Leaders must be expert in asking excellent questions – it’s how we engage with people, draw them out, and one of the best ways to help them.
Asking better questions is simply a matter of checking your assumptions and practice. Here are six helps:
- Rotate your perspective: What concerns does your customer have? Your boss? Your peers? Others in your work team?
- Test different timescales: Near term, longer term. What new problems will come later? Once you make a decision and begin to act, what forces will come up as counter? (As they say in the military, “the enemy gets a vote on your plan.”)
- Put on your Project Manager hat: Ask about scope, duration, and resource needs (and what level of focus).
- Query about options/alternatives: Compared to what? What else might be considered? Inquire about plan B. What assumptions were made?

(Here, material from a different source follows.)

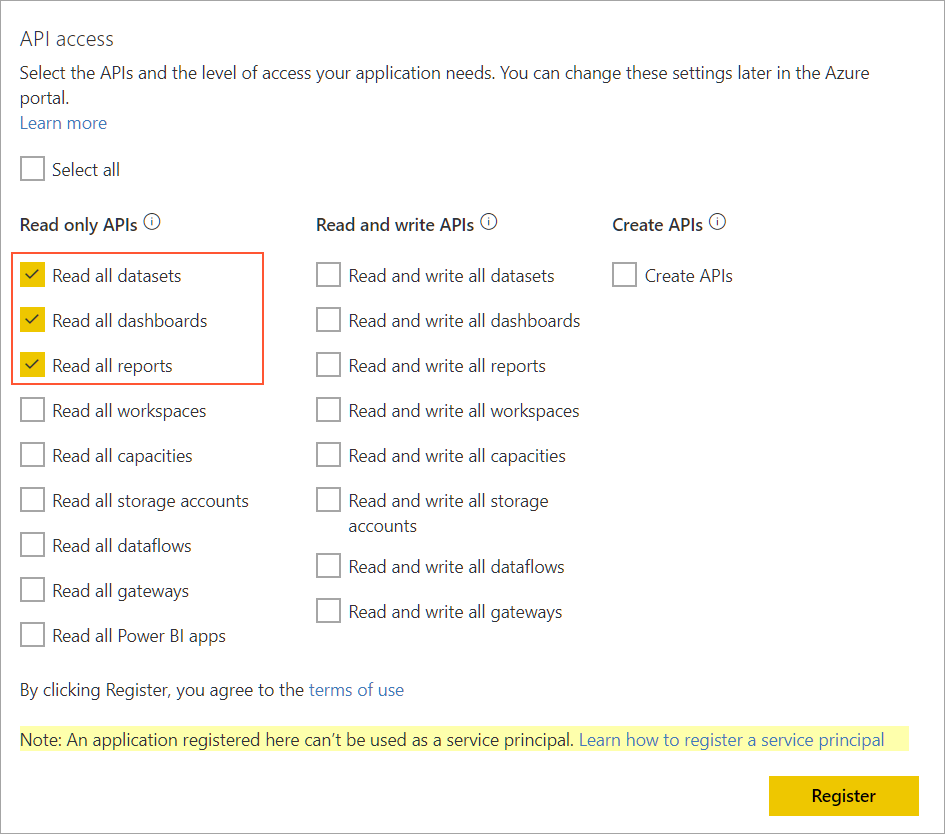Check Read all dataflows

pos(33,545)

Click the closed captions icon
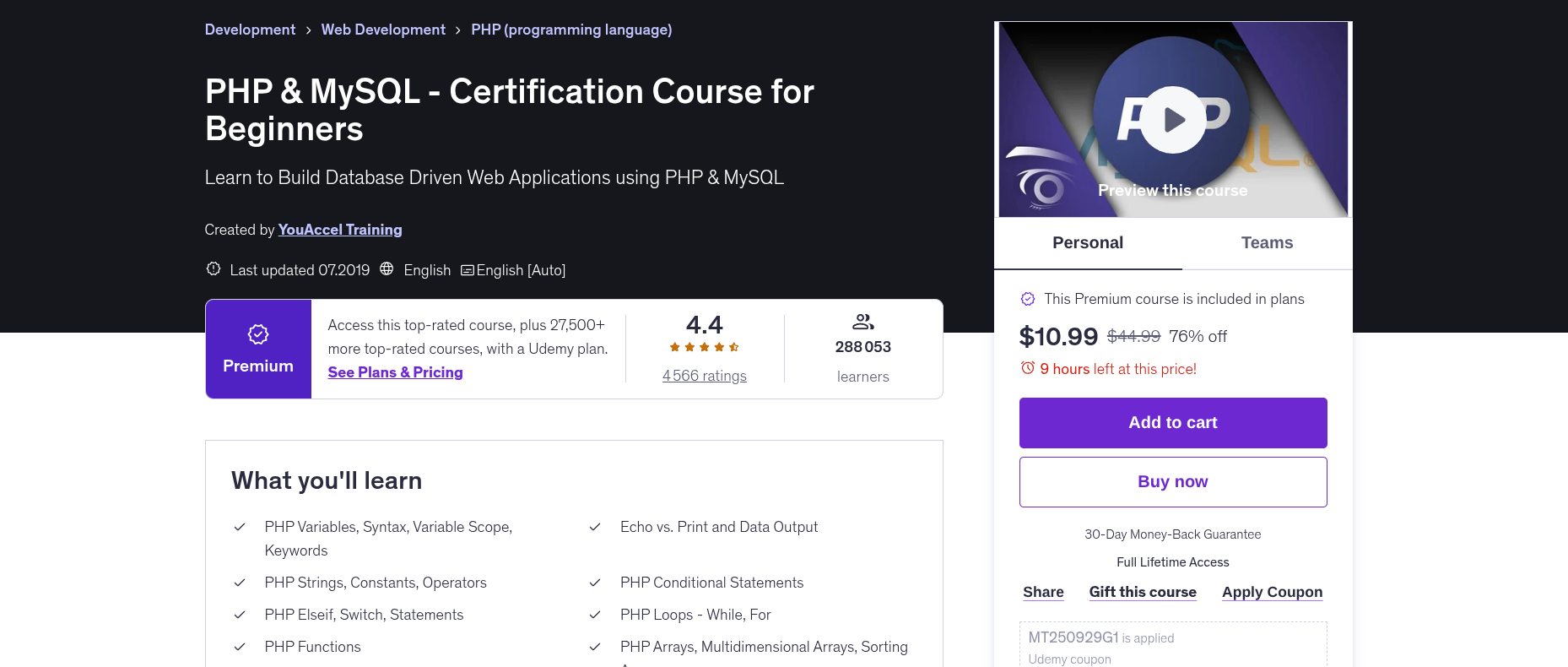click(468, 270)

- Check the emotions involved: Ask how people feel about it – scary good or scary bad? It’s not enough to get the facts, ma’am, you should test emotional content.
- Use the WW___A strategy (“What would ____ ask?”): Pay attention to what other leaders ask, and how they ask. Become a student of other leaders. Some people are so good at asking questions they no longer are conscious of why they’re asking. Observe, and when they ask a particularly good question, ask them why they asked it.
Don’t be fearful of asking many questions. Conscious practice will lead you to get better at this critical leadership skill.